Walt Brown Jr. said his team is ready to roll on a mixed residential and commercial project on the west end of Kodiak Lake across Highway 82 from Whole Foods. He anticipates acquiring building permits from Eagle County and breaking ground next month.
Brown is founder and CEO of Diversified Partners of Scottsdale, but he and his family are pursuing the Tree Farm project independently. In a tour of the site Monday, Brown and his wife, Ruth, said the speculation about a recession could actually aid their effort.
“The good news is the fear of the recession has had some projects that have pulled the plug,” Walt Brown said. “It seems to me, especially in the last 10 or 15 days, that there are more options on product, more options on construction companies and subs working on project.
“People have been timid and people have put their projects on hold, and I think that has actually helped us,” Brown continued.
Brown’s family has acquired roughly one-quarter of the land in the Tree Farm project. Landowner Ace Lane acquired approvals from Eagle County in 2017 for nearly 135,000 square feet of commercial space and up to 340 residences.
Two Dallas-based real estate development firms are building 156 free-market apartments and 40 apartments with rent caps on the east end of the lake. The project by Realty Capital Residential and Lang Partners is known as the Tree Farm Lofts.
Another Dallas-based development firm, Bedford Lodging, is building the 122-room Hoffmann Hotel near the Willits Lane-Highway 82 intersection.
Both of those projects broke ground this spring.
The fourth major component is an independent living project that hasn’t broken ground.

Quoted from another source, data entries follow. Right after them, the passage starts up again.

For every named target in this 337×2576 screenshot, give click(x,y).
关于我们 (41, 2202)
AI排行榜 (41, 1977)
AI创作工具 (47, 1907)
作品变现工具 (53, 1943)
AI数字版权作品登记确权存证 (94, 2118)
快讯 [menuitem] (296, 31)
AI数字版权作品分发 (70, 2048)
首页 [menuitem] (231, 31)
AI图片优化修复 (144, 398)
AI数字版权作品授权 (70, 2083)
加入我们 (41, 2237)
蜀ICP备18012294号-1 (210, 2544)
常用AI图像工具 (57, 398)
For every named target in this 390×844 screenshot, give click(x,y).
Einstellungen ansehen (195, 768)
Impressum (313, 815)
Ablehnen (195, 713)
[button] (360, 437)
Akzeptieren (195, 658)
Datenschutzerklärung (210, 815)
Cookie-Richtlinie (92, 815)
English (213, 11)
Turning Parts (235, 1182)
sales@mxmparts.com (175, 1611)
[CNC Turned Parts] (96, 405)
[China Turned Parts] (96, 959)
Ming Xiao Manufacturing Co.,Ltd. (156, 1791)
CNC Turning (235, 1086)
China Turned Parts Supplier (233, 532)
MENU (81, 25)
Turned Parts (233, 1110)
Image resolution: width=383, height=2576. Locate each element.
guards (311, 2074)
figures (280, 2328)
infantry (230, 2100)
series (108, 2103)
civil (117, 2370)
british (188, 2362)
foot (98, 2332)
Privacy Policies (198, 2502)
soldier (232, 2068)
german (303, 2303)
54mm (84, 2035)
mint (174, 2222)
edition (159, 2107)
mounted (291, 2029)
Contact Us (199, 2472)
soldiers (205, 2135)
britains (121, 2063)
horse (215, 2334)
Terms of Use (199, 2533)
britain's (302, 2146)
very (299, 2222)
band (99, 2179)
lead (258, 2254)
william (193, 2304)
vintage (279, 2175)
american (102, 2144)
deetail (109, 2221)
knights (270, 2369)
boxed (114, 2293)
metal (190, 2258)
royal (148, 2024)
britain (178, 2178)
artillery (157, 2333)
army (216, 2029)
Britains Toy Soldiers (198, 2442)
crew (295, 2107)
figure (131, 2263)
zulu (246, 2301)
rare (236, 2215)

The property Brown acquired has approvals for about 70 residences and 54,000 square feet of restaurant, retail and office space. Eagle County’s approvals provide some flexibility so the makeup could change. Brown is obligated to build 10 rent-capped units. Some of the other residences are designated as resident occupied, meaning they must be offered initially to full-time residents of the Roaring Fork Valley. After 60 days, they can be offered on the free market.
The Browns believe their development will be in high demand because of location, location, location. A major part of it will look over Kodiak Lake with views to the east, toward Aspen. That will be the Lakeside neighborhood. It will include a public plaza that will be a natural fit for a farmers’ market, art walks and music performances, Brown said. Public trails and amenities such as fire pits and water features will be ingrained in the plaza.
Once the project breaks ground, it will take 24 to 26 months to complete. Brown said the most recent estimate put the cost at $65 million to $80 million.
“We will know that number for sure in about a month,” he said. “We’ve tried to keep our finger on the pulse. It hasn’t been easy.”
He remains bullish while other developers have pulled back.
“Interest rates have gone up a little bit. Some people have said, ‘OK, let’s just sit tight a little bit,’” Brown said. “The companies that are working their butts off to get a project going, many of them have slowed down and said ‘let’s figure out what’s going on.’”
He is willing to proceed because he believes the Roaring Fork Valley is resilient and demand will exist even if the economy slows.
“We’re here for the long haul,” Brown said. We think there is no better, secure place to do business than the Roaring Fork Valley.”